Nothing in health care is done by individuals alone; work is done in teams, and surgeons are part of a larger team that involves staff from theatre, intensive care, surgical wards, outpatients and other health care professionals who are involved in the care of the whole patient's journey. It therefore follows that how these teams function is critical to the quality and safety of the care provided. The core aspect of the most highly functioning teams is interpersonal relationships. Without a harmonious group climate, teams will never work to their optimal abilities. All members of any team need to know what is going on, and they need to have the same mental model: that is, they all need situational awareness. One way to help communication, team working and situational awareness is by conducting both briefings and debriefings [5].

As the medical community gradually realises the impact of human factors on harm and poor care, attempts have begun to address some of these. In a study published in 2009, Atul Gawande and colleagues trialled what has now become the WHO safer surgery checklist [6]. This checklist is now universally accepted and practised all over the world with multiple studies linking its use to a reduction in surgical complications and mortality [7]. However, the checklist by itself is not enough, as suggested by a study that has shown that introduction of the checklist did not improve surgical outcomes [8]. If people purely pay lip service to the checklist and do not change their teamwork and communication behaviours, then the benefits realised in studies will not occur. Just reading out the items on the checklist will not reduce the unintentional harm that we do to our patients in any significant amount. We need to shift the culture so that surgeons in training and at every other level consider human factors as important as technical skills. Current fellowship schemes for senior trainees are focussed almost exclusively on practical skills and knowledge with very little emphasis on communication and teamwork. If we are to offer our patients the best possible care, this needs to change.

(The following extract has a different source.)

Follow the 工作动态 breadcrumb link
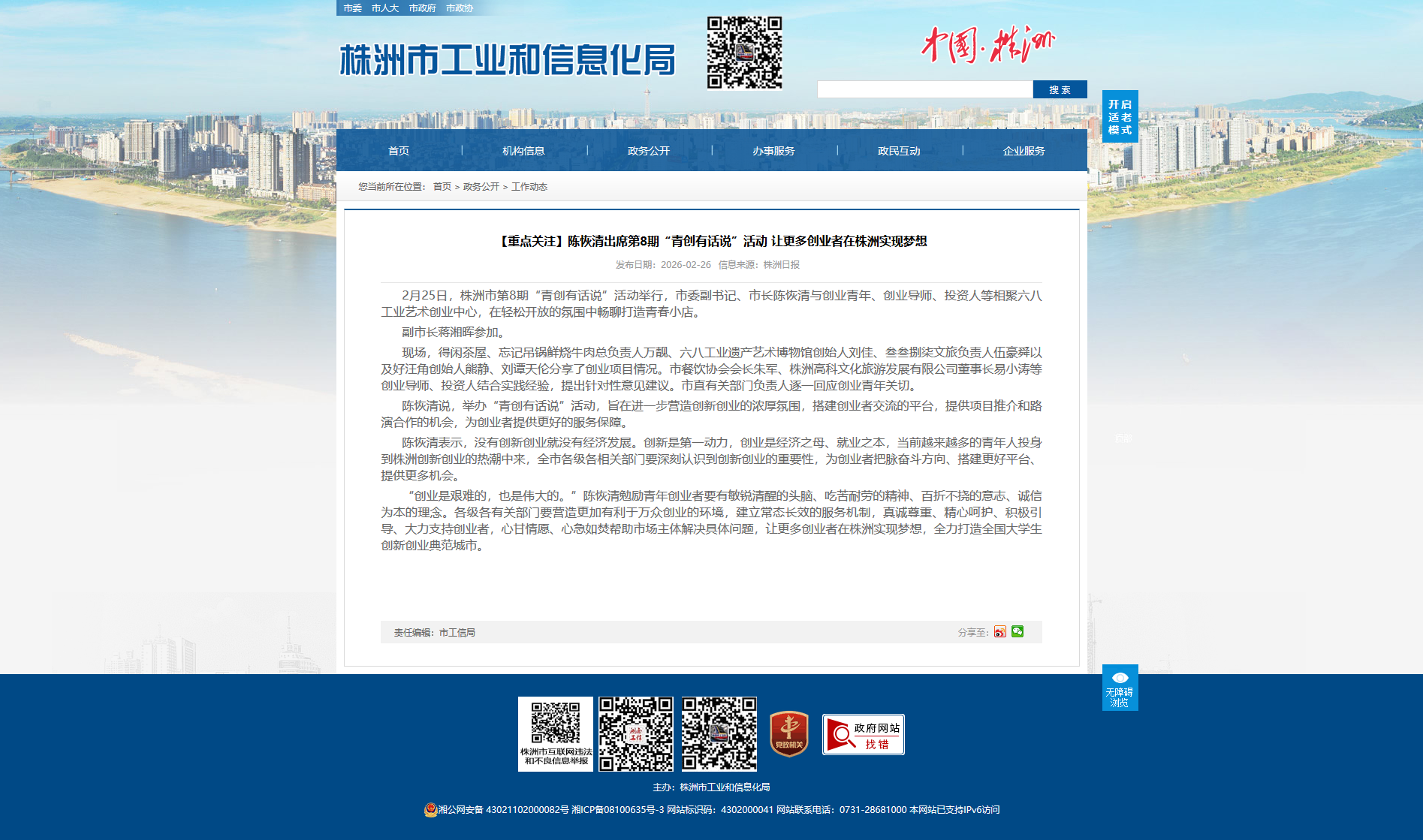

Some progress is already underway. Specific training programmes for human factors (e.g. TeamSTEPPS) have been run and evaluated in a variety of studies and consistently show an improvement in teamwork behaviours [9]. This kind of training involves learning about the various aspects of human factors described above and then working together as teams to improve the non-technical aspects of patient care. Recent studies have linked team training to improved surgical outcomes [10].

We can also learn from the experience of other industries. During the 1970s, the aviation industry responded to a series of high-profile crashes caused by human error rather than equipment failure. The industry implemented a programme called Crew Resource Management (CRM) training. This was a comprehensive programme where all airline crews, pilots and cabin crew were trained in human factors. Through a series of lectures, workshops and simulator training, all staff were exposed and assessed on their ability to communicate and work in teams. This then became a mandatory requirement, and staff are annually trained and assessed. Well over half of a pilots’ training is focussed on human factors rather than on the technical skills of flying. It is very likely that to address the scale of the problem we described at the start of the article, health care will need a similarly comprehensive approach.

Over the last few decades, health care has learnt how to train surgeons so they are equipped with the knowledge and technical skills that they need to deliver high-quality care. This alone is not enough. We are beginning to realise the importance of the ‘softer’ skills that are an innate part of being a human and how their failures lead to poor patient outcomes. Briefings and checklists can go some way to addressing this but without the change in emphasis of training so that human factors are taught to all, from student to senior consultant they will achieve little on their own. We need to understand, research and train in these areas as thoroughly as we do for practical skills if we are going to realise the full potential of our highly technically trained surgeons.